The definition of neonatal death is:
The death of a live-born baby from viability of 24 weeks pregnancy upto 28 completed days after birth.
Giving birth is an emotional and unpredictable experience. Although you may have meticulously planned every detail, sometimes, for reasons known only to Allah (glorified and exalted be He), things may not go as expected: your baby may be born prematurely, he/she may develop an infection shortly after, or during, birth and sometimes, by the will and decree of Allah (glorified and exalted be He), your baby may pass away during or after birth. Whatever the circumstance, know that you are not alone.

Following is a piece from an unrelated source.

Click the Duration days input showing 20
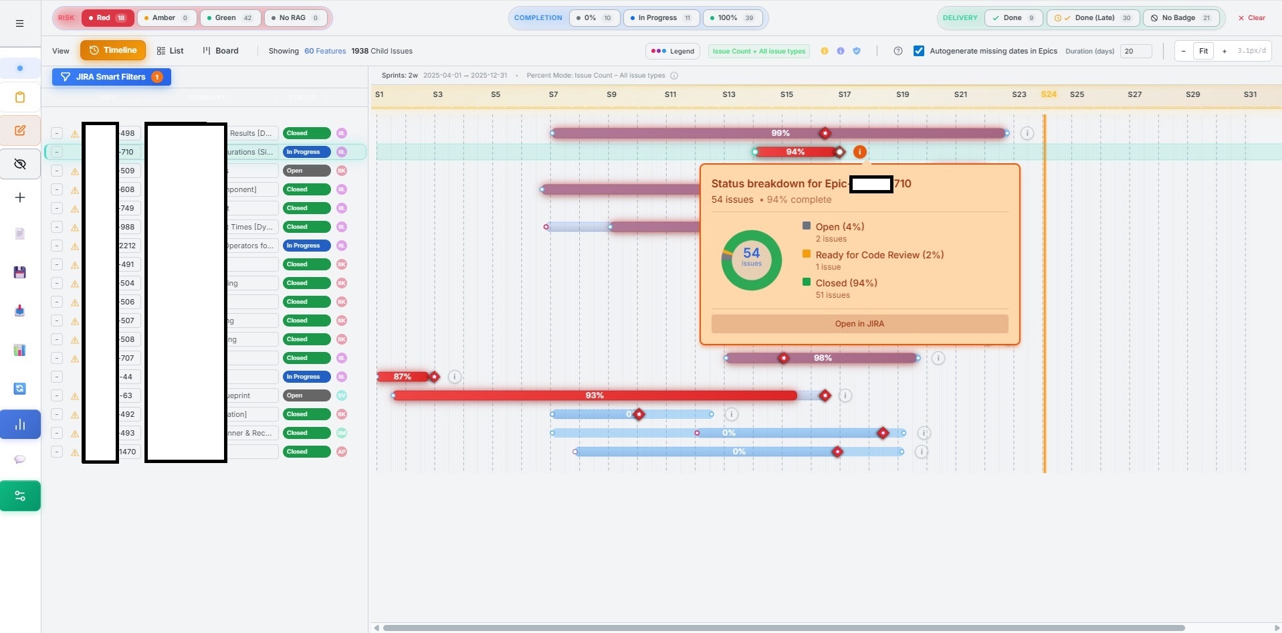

Nearly 17 babies are either stillborn or die shortly after birth in the United Kingdom.
After the death of your baby, certain things will follow:
- Time to come to terms with your loss
- Asked if you would like to see your baby
- Time to create memories of your baby through hand/foot prints, pictures etc
- Doctors will have to see the baby to certify the death
- A post mortem may or may not be required depending on the circumstances
- You will usually be asked if you would allow tissue testing which you may refuse
- Baby is transported to the mortuary unless you yourself will be taking the baby
- A ghusl and shrouding need to be arranged
- The Janaza prayer needs to be arranged with your local Imam and Masjid (mosque)
- The babies birth and death needs to be registered with a name date and time at a registry office to obtain a birth and death certificate.
In the immediate aftermath, you may be too busy to even stop and think about what has happened. Having gone through the heartache of saying goodbye and burying your child, you may come home and only then fully absorb the gravity of what has occurred.
Your home will now look empty, given all the preparation you had done for the imminent arrival of your new baby. Take things at your own pace: there is no need to rush around, packing everything away or giving it to charity. For some, being surrounded by the reminders of their child eases the pain, while for others, any tiny reminder can act as a trigger and make acceptance that much harder to reach.
Every person will grieve differently. The process may take some parents a week and others may never fully recover from their loss. There is no set time limits that dictate that you have to stop missing your child at any given time. Know that Allah (glorified and exalted be He) loves you and wants to guarantee you Jannah through your child. Take solace from this and exercise patient. But this in no way means do not grieve or you are not allowed to shed tears when the pain of missing your child and feeling your empty arms begins to get too much.
Allah (glorified and exalted be He) is Most Merciful and Loving and would not allow you to suffer a loss if He knew you would not cope. It is because of your unwavering faithin Allah (glorified and exalted be He) that He (glorified and exalted be He) is able to test you in such a way, knowing that you love Him (glorified and exalted be He) enough to bear the test with patience.
Know that your reward is with Allah (glorified and exalted be He), the All Forgiving and Wise, and your separation from your beautiful child is but temporary compared to the eternity you are promised in Jannah. Those precious moments you shared are going to be your memory till your last breath. Take time to remember them and whenever the pull of pain gets too much to bear, repeat Inna lillahi waina ilahi rajioon.